**Problem**
State how many lines of the material below contain the string "size", treating uppercase and lowercase as distinct. Give only the number.

□ □ □ □ □

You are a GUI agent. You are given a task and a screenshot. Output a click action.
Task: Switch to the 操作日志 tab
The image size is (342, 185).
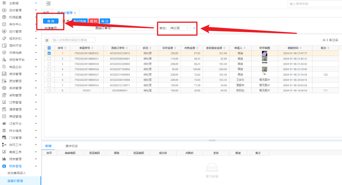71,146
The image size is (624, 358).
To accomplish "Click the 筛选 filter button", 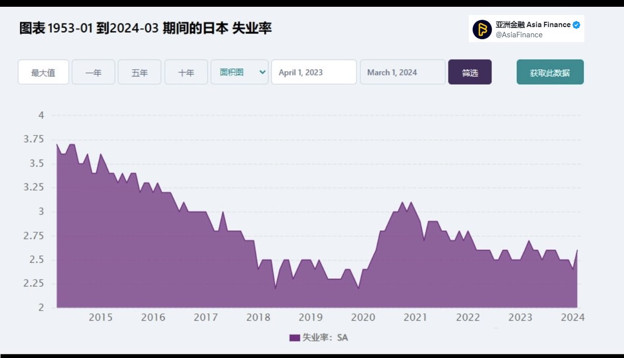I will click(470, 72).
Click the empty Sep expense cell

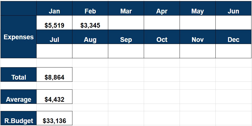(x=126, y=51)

□ □ □ □ □

**Exercise result**
2